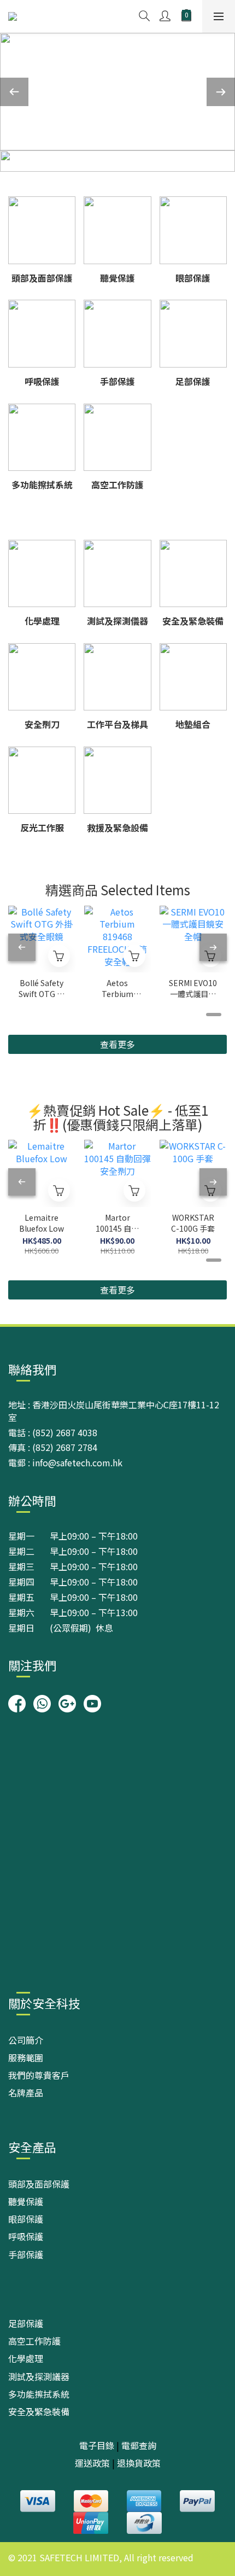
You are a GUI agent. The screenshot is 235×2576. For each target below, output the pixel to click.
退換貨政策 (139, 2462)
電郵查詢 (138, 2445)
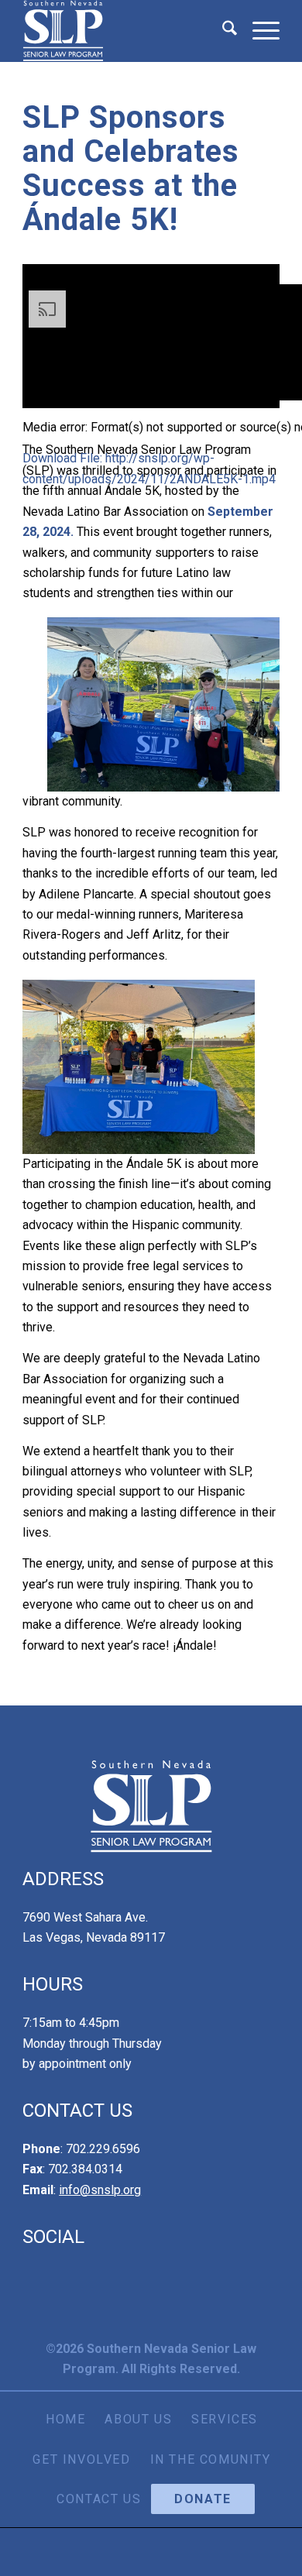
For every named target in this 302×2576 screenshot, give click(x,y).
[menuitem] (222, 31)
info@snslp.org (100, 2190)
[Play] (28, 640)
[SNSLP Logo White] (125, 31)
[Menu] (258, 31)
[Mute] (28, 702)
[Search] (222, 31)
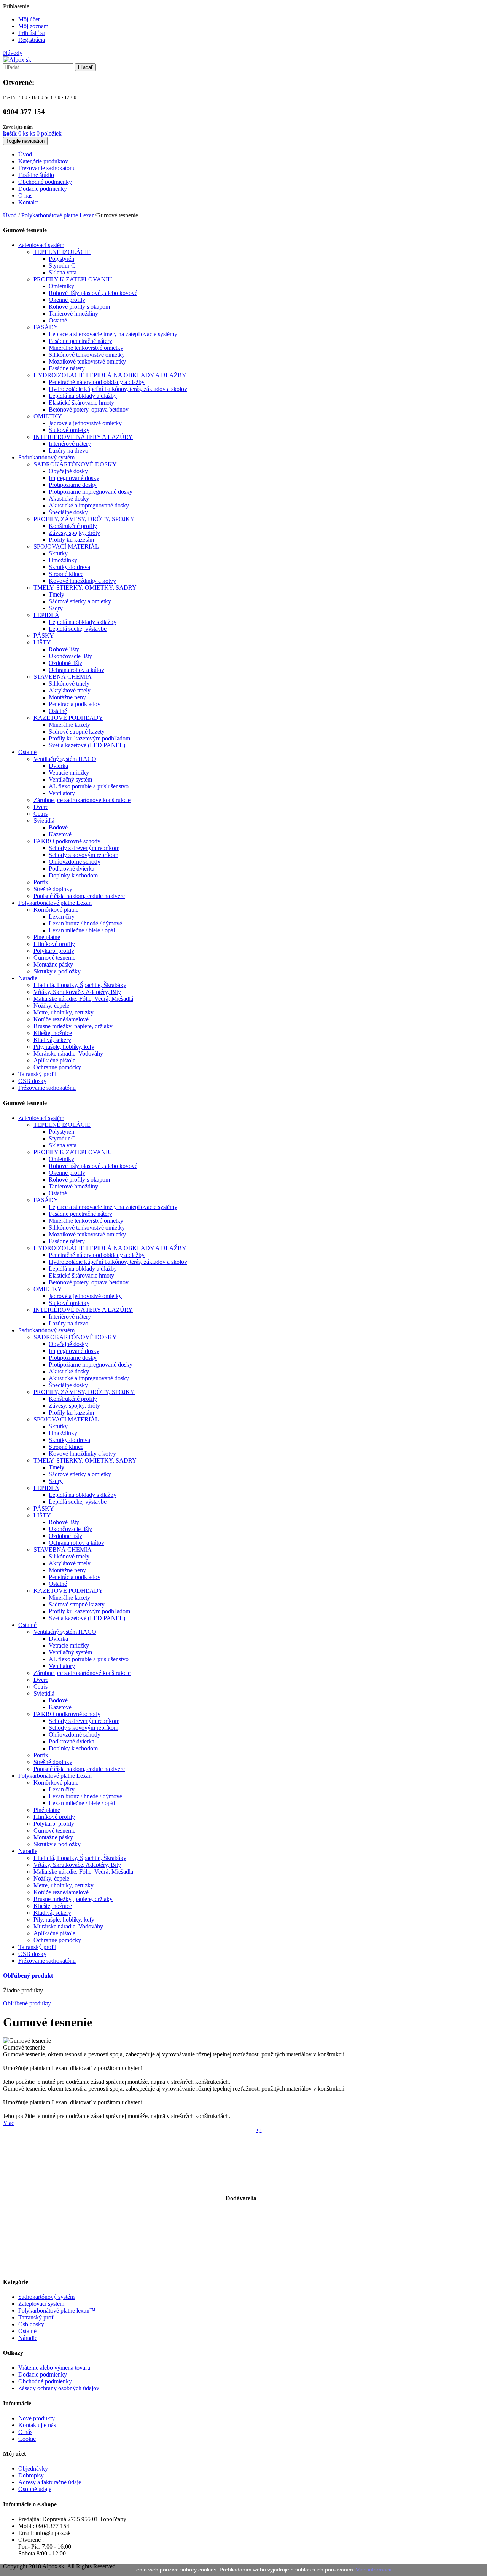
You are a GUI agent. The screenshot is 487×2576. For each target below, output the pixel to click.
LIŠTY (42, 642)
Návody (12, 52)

_____

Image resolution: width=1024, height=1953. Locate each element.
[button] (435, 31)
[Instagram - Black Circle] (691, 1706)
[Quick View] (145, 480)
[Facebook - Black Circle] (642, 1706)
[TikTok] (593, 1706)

_____

Task to carry out → Only lines holding the string "Black" are wanted; gather each one from the entries above.

Reply to the task →
[Instagram - Black Circle] (691, 1706)
[Facebook - Black Circle] (642, 1706)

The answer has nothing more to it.